ヒップホップを経験した時代からみた、永遠に完成しないソウル&ファンクの大辞典。
Happy People, ブラジル・リオデジャネイロ近郊の町で生まれたパウリーニョ・ダ・コスタは、子供の頃からブラジル風タンバリンのパンデイロをマスターし、リオのサンバチームでプレイした。すぐに頭角を現した彼は、世界中のフェスティバルにも参加するようになり、海外の音楽、特にジャズに影響されるようになる。
1972年、ロサンゼルスに移住以後は、セルジオ・メンデスとのプレイやPablo Records(パブロ・レコード)との契約、クインシー・ジョーンズとの出会い等で、仕事の幅を急激に広げていった。
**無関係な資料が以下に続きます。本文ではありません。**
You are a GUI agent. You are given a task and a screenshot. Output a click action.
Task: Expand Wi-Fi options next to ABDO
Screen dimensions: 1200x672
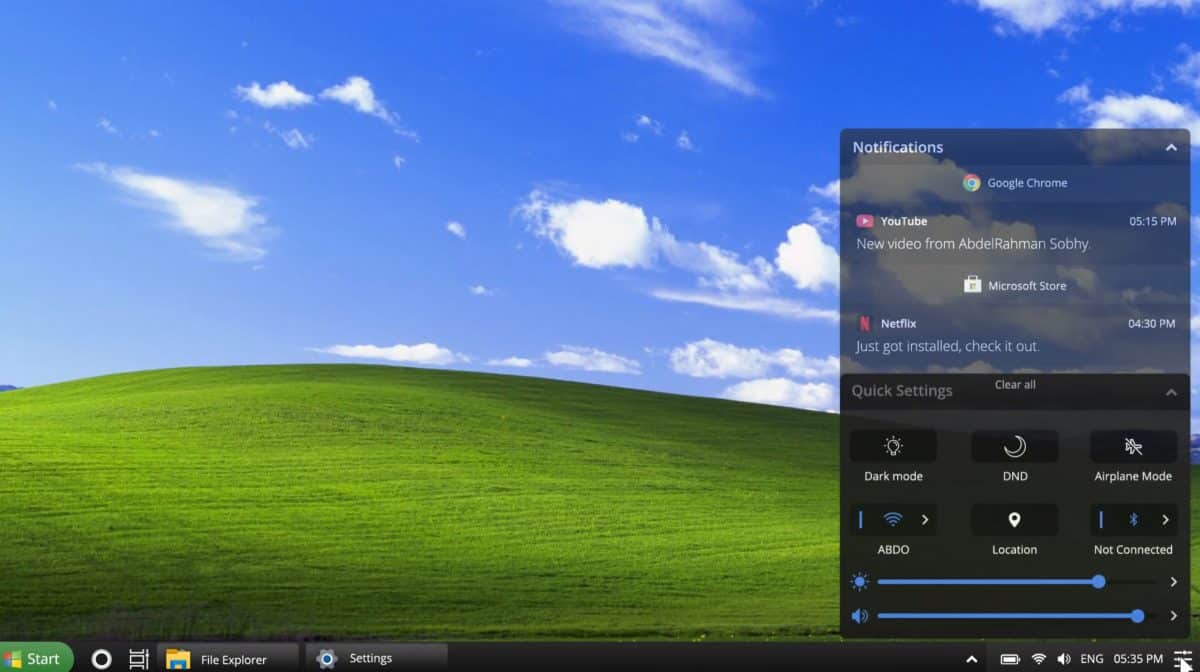coord(925,519)
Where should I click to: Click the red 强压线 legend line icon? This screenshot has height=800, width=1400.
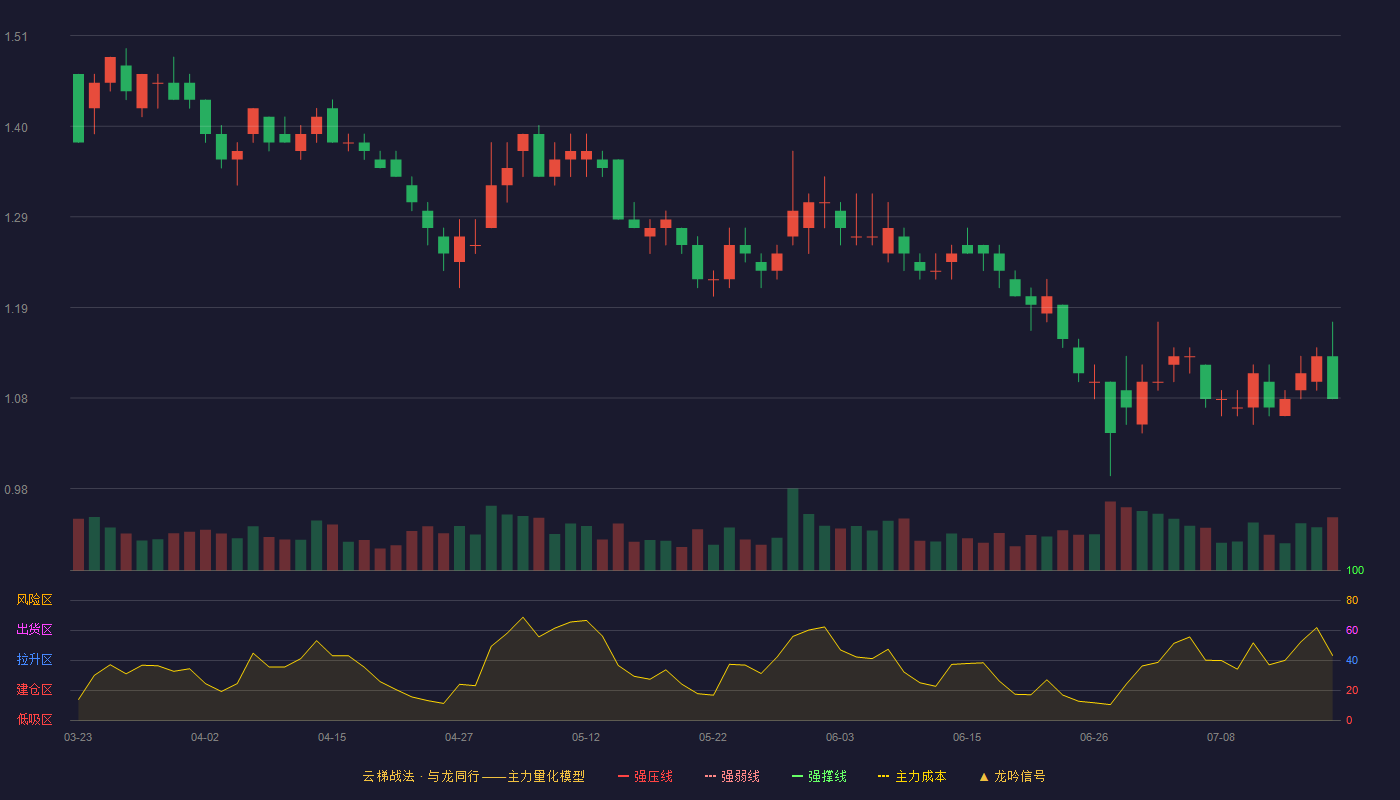pyautogui.click(x=624, y=776)
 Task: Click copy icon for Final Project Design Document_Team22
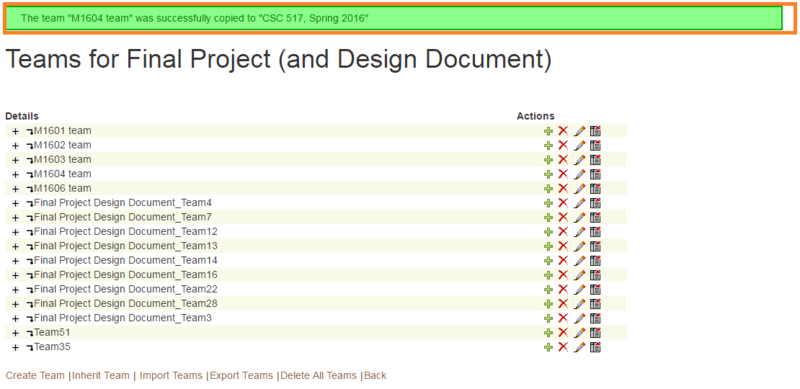(595, 289)
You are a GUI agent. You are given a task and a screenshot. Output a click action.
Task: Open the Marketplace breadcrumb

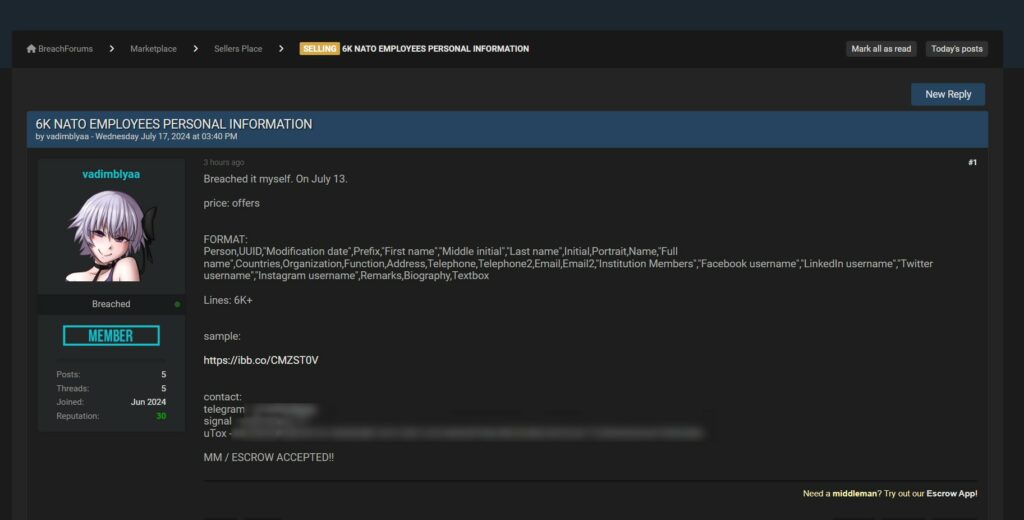pyautogui.click(x=153, y=49)
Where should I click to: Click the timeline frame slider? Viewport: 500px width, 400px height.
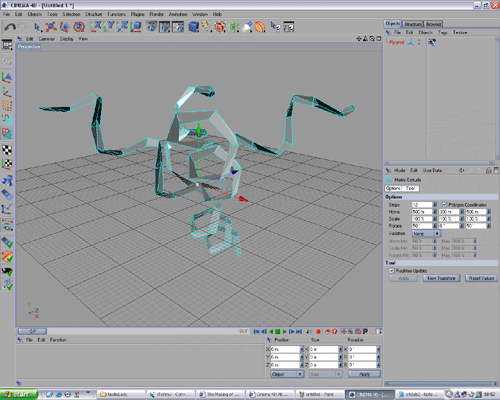click(32, 331)
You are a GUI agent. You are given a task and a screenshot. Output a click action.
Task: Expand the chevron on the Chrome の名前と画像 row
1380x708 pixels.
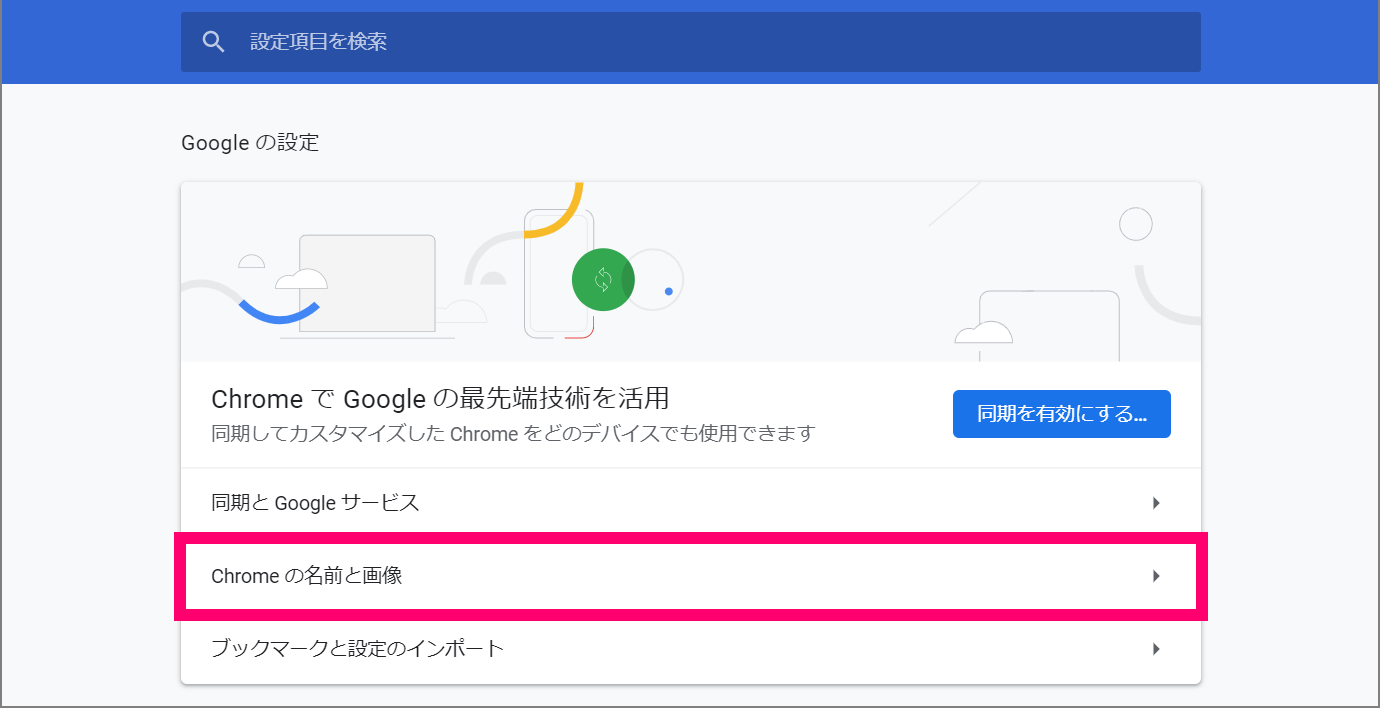click(x=1156, y=576)
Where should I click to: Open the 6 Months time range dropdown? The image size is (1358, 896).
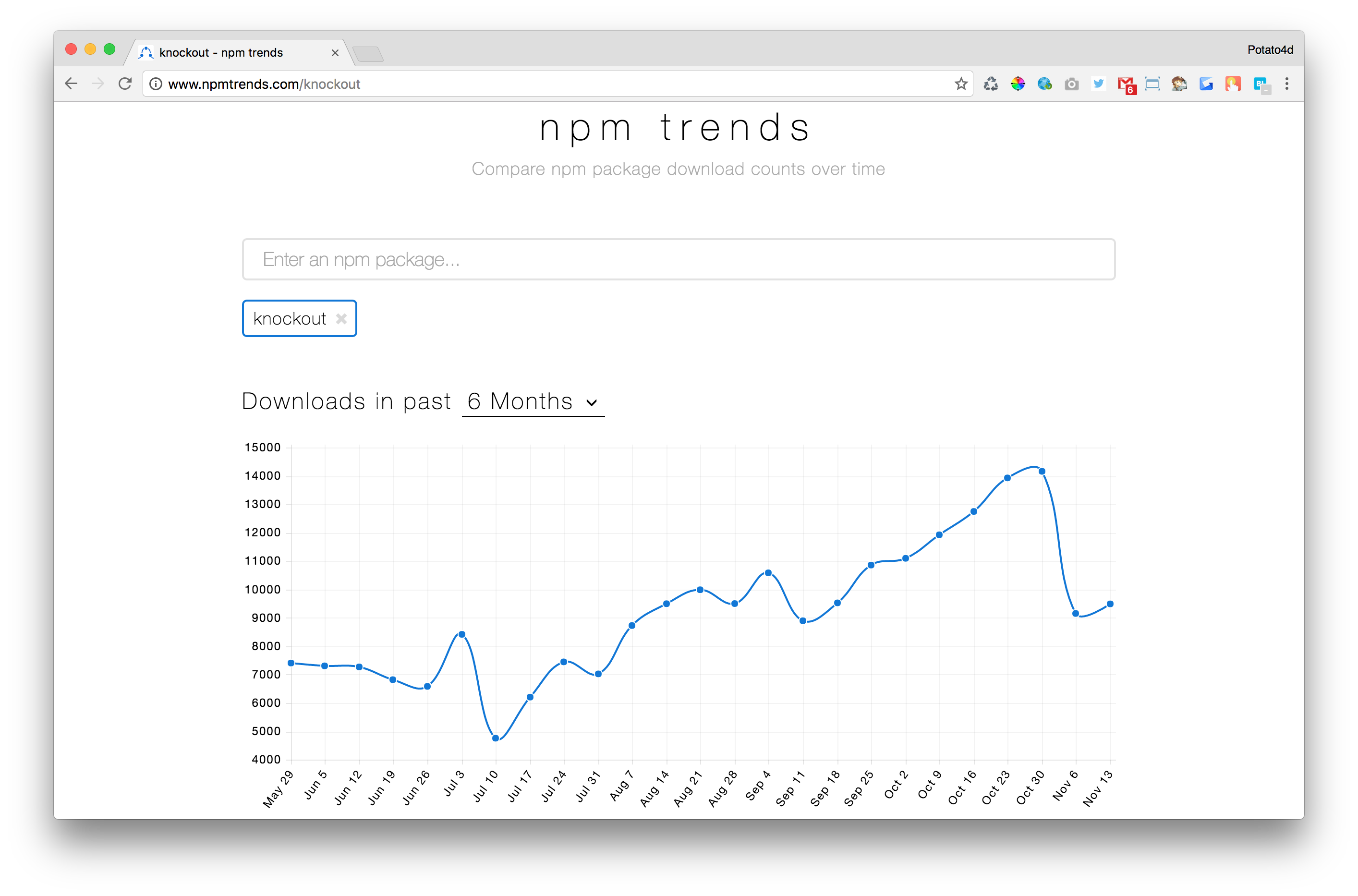coord(531,402)
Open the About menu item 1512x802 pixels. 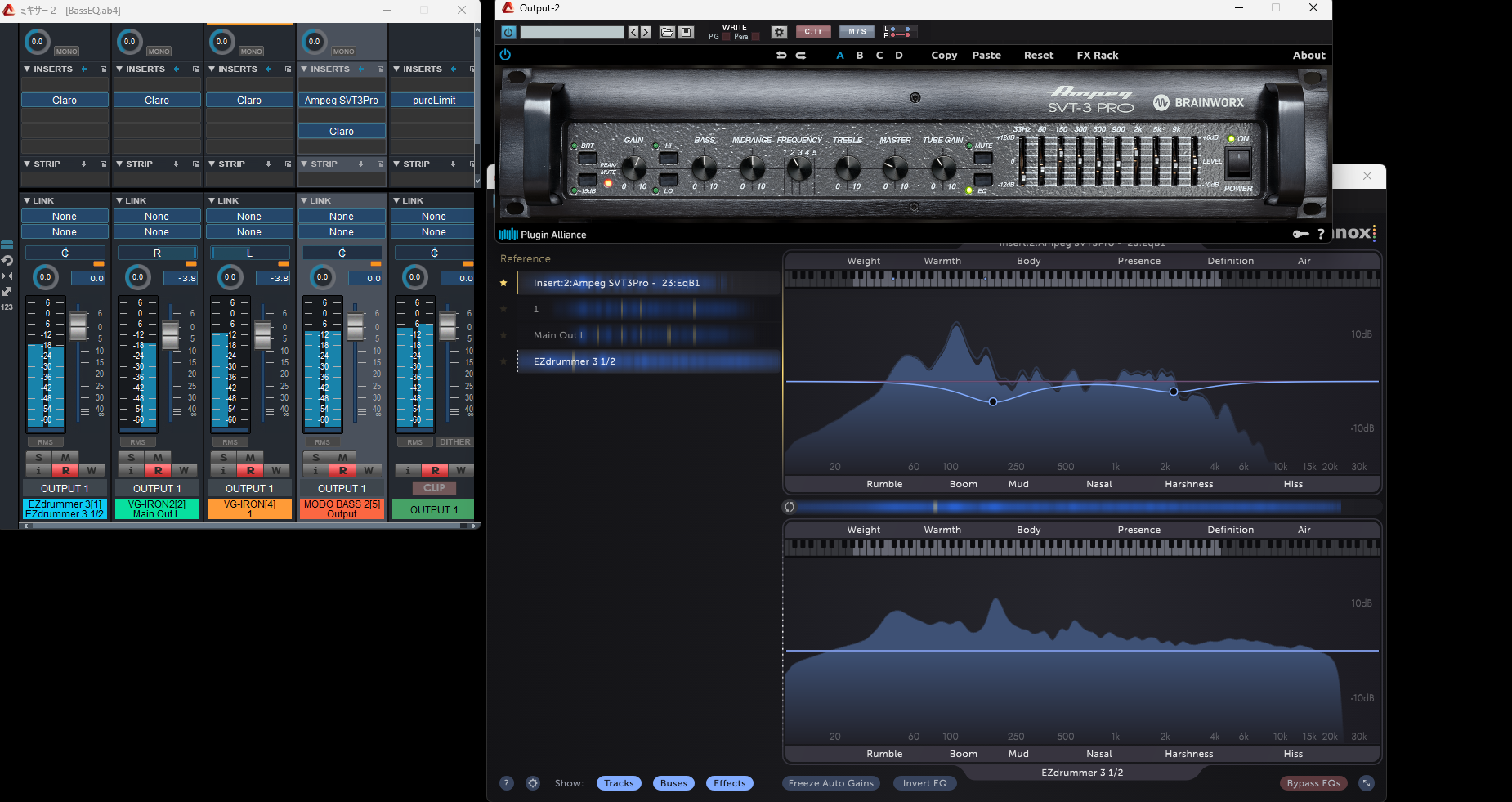pos(1308,56)
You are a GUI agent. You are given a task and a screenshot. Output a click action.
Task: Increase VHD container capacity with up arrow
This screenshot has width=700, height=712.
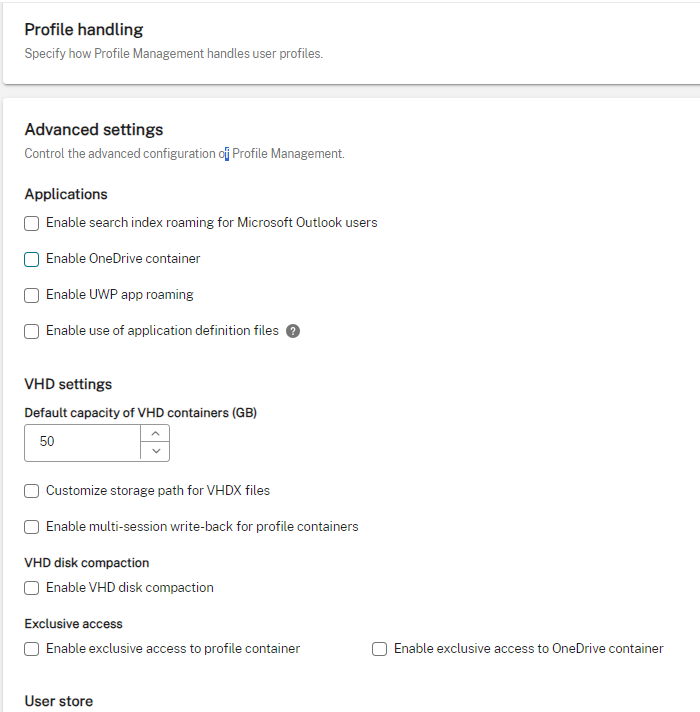point(155,434)
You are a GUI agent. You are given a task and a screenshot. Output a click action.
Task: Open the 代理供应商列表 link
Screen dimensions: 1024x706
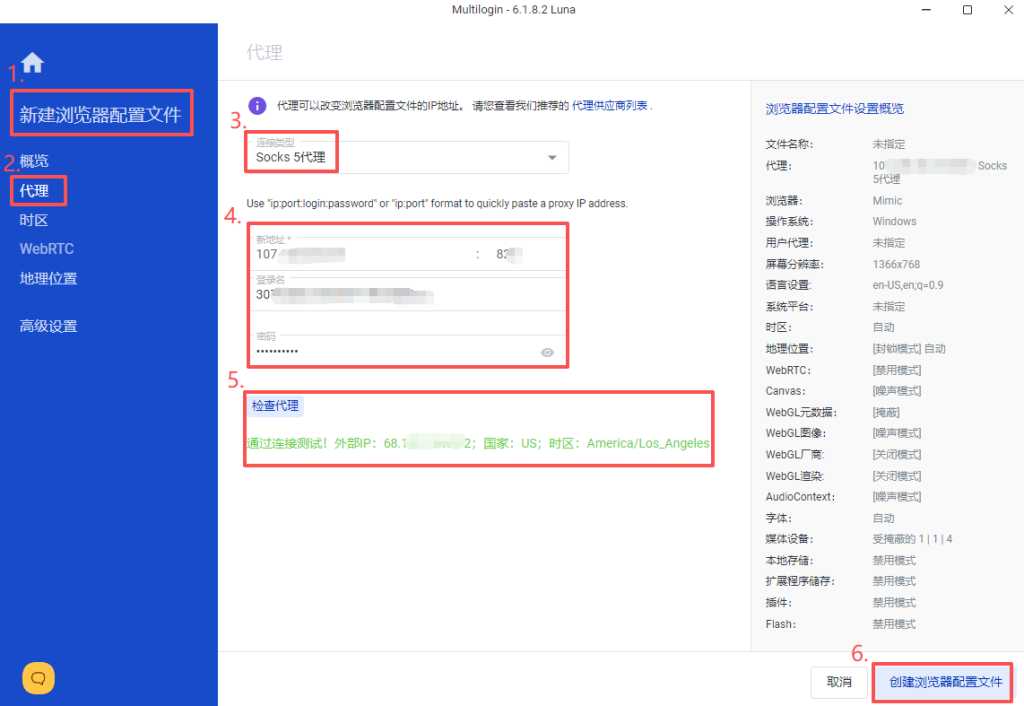609,105
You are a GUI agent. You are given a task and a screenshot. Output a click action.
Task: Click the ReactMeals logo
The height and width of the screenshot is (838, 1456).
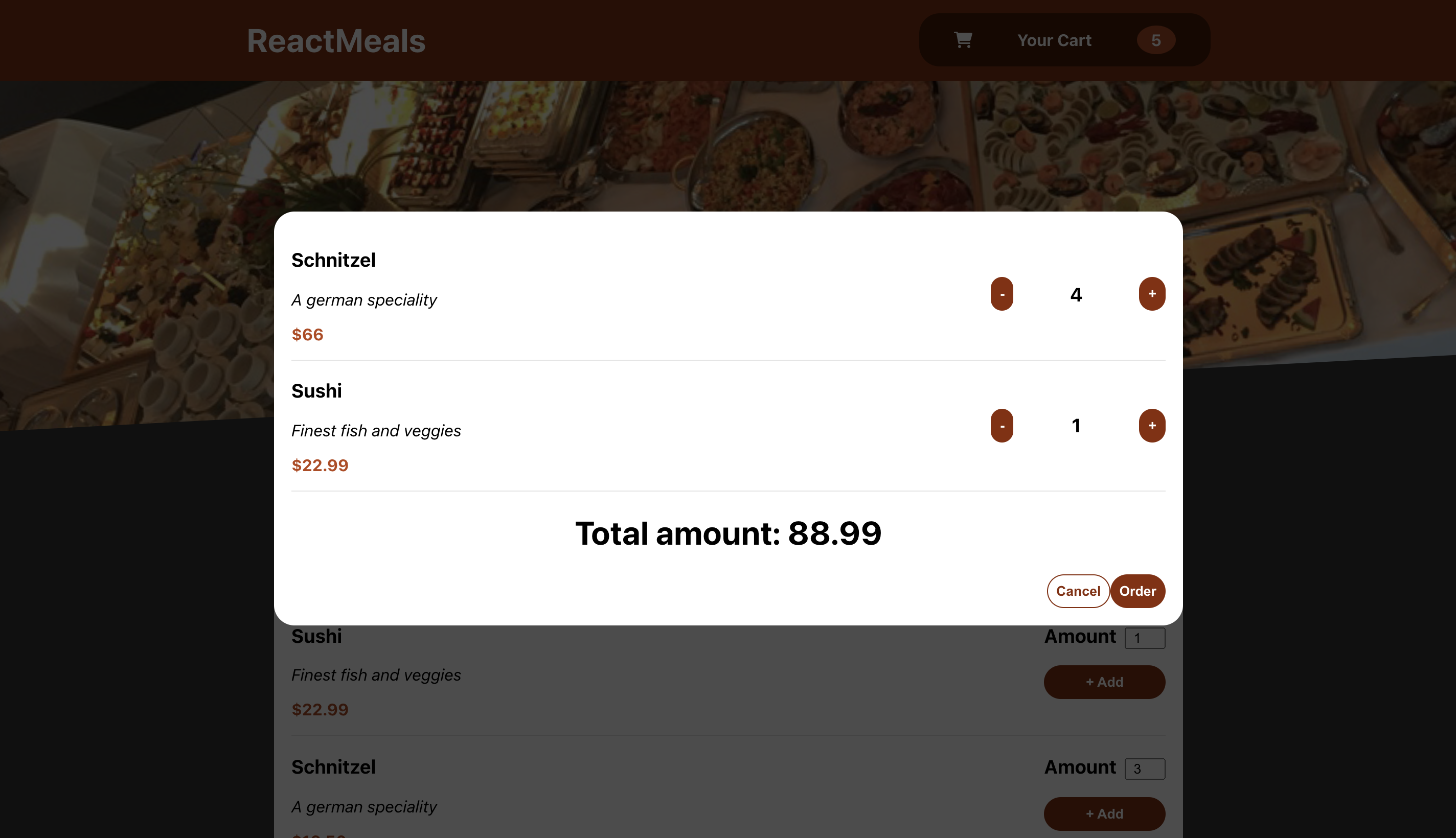337,40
この『ハッピー・ピープル』でもその人脈が十分に生かされている。アルバム冒頭を飾る“Deja Vu”では、アース・ウインド&ファイアーのフィリップ・ベイリーがリードヴォーカルを務め、ギターではアル・マッケイが参加。まさしくこの曲はマイケル・ジャクソン『オフ・ザ・ウォール』とアース・ウインド&ファイアーが合体し、そこにブラジル仕込みの天使のようなリズムが加わり、マイケルもモーリス・ホワイトもたどり着けなかった多幸感あふれる世界に到達している。